Nectar is a family company that puts the consumer at the centre. We also insist on excellence and innovation in what we do, and care for both the environment in which we operate and for our employees. We are proud of all our successes and we nurture our winning spirit, they say at Nectar.
Within two decades, Nectar has grown from a small family company to a regional leader with more than 1,300 people. Would the company be so successful if the people did not perceive it as their second home?
– I’ll answer right away – certainly not. We started from the production of apple vinegar and became a regional leader in the production and sale of juices, refreshing beverages, water and food at a tremendous speed. The great initial enthusiasm of the owner was transferred to the first “core” of the employees, who carried the company’s expansion, development and marketing of new products. It’s impressive how quickly the entire expansion took place and how high product quality has been maintained throughout the innovations.
This core group of people who carried out the development and growth of the company has attracted similar people – people who share the values of entrepreneurship, a positive and engaged attitude, a focus on solutions instead of obstacles and the idea of achieving the most through teamwork. I mustn’t forget a very important aspect of the efficient use of resources and the enormous energy of the employees that have been transferred through acquisitions of the companies that are now members of the Nectar Group.
So far we have done a lot to strengthen the capacities of our people, both in technical and management skills
The business philosophy “It does matter” encourages the employees to be interested and motivated to learn, to improve and prosper?
– I can state proudly that everyone at the company is living our “It does matter” business philosophy in the way they approach the business and how they treat the wider community. I think it’s already a common phrase that continuous improvement is imperative to develop the company through the development of individuals.
So far we have done a lot to strengthen the capacities of the employees in two directions – one is the development of personal resource management skills, and the other is the management of others. I believe that the best result in terms of costs and effectiveness, or investment, can be achieved by combining external and internal training.
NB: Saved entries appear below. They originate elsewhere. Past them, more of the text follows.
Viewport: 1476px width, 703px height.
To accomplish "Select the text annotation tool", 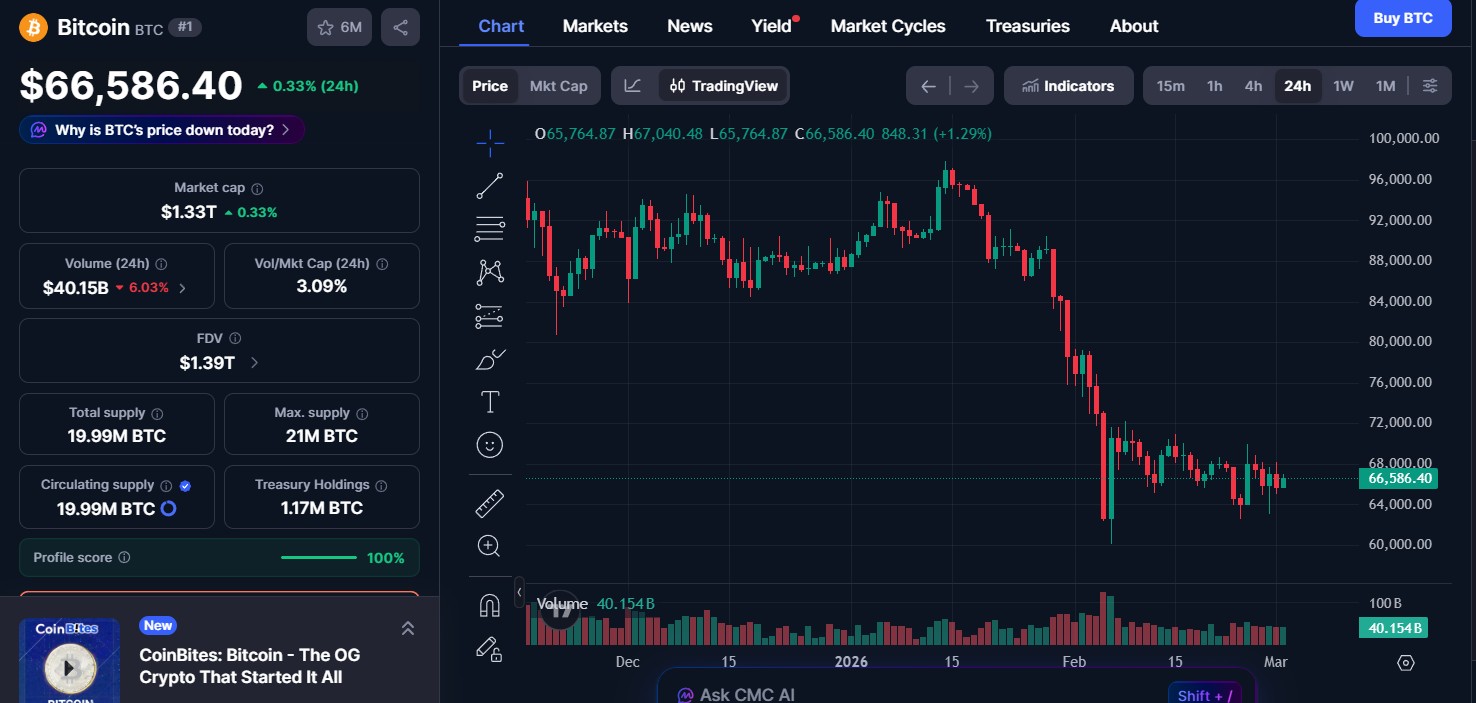I will click(x=489, y=401).
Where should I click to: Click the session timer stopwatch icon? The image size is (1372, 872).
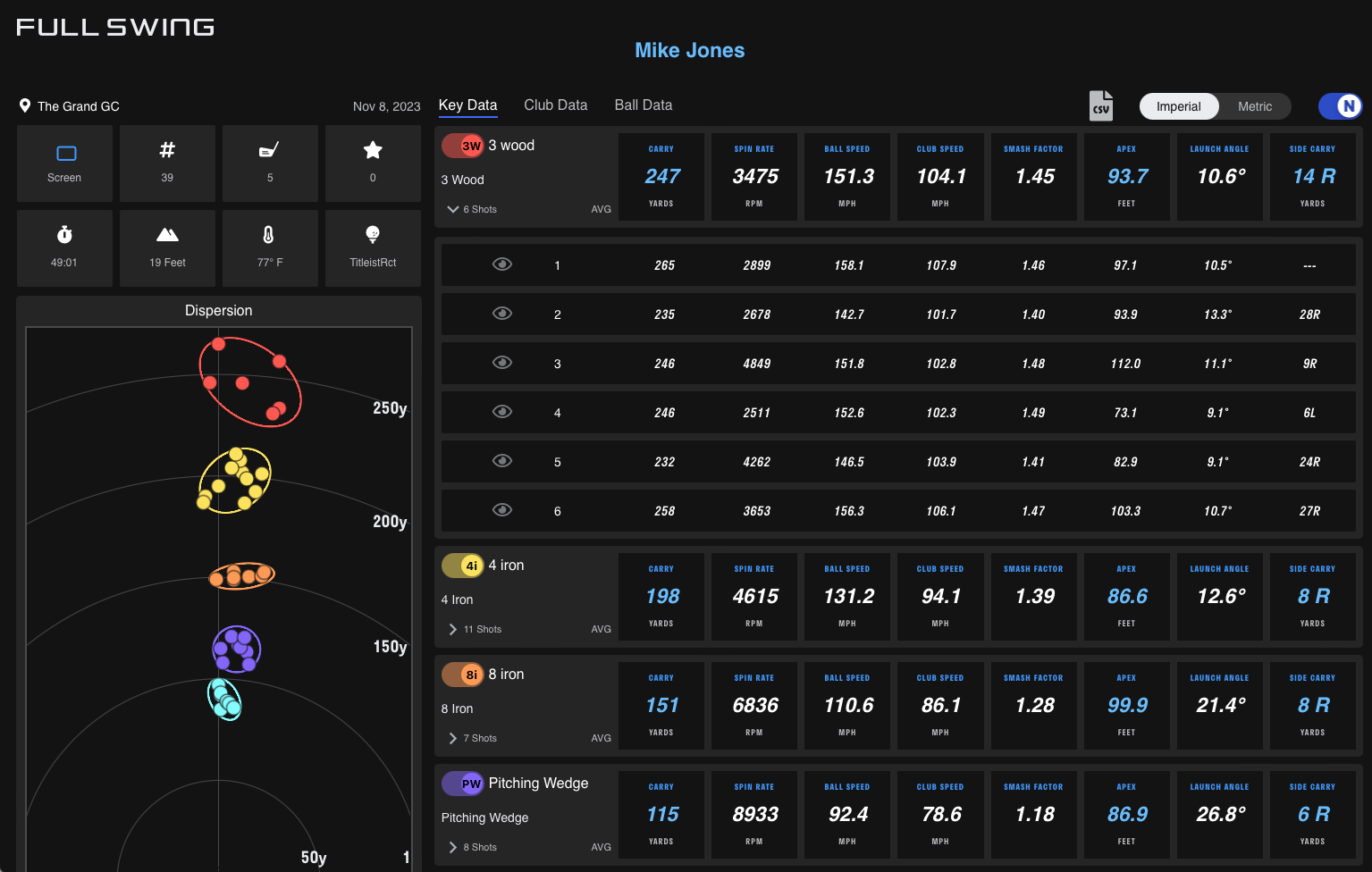coord(63,247)
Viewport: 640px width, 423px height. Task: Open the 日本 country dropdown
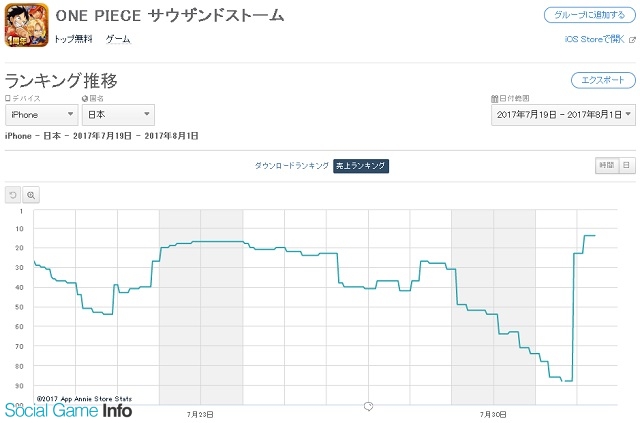(x=118, y=115)
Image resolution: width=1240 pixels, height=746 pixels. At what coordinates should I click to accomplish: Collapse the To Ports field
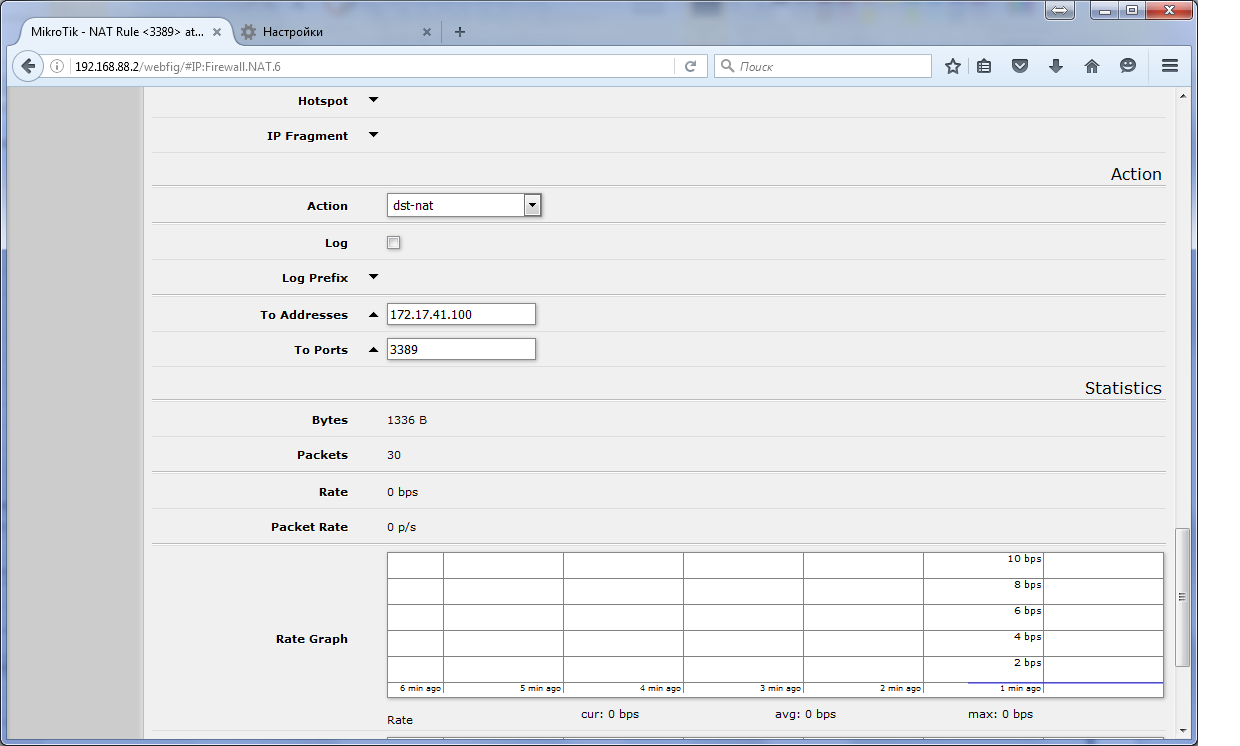[x=373, y=349]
A good HR manager has to understand the essence of the business of the company in which he works, but also to be well acquainted with the desires, needs and expectations of employees. How can you reconcile these two things?
– In a company that is so widespread (10 business locations in three countries), it is a great challenge to unite all the employees and create a constructive organisational culture, especially because each location and each member company has their specific organisation, management, geographical and socio-political differences and, of course, great individual differences among employees. It is imperative to be present, to have direct contact with people and, as a beautiful Japanese statement says: “Go to the source and see”. There is no HR tool or approach that can replace direct contact with people.
We have developed a whole range of tools to support our employees in achieving their maximum in the company – from a precise job introduction programme, support programmes for new colleagues, mentoring projects, work performance assessment system, talent identification and special development programmes and a training system, to promotions and rewards.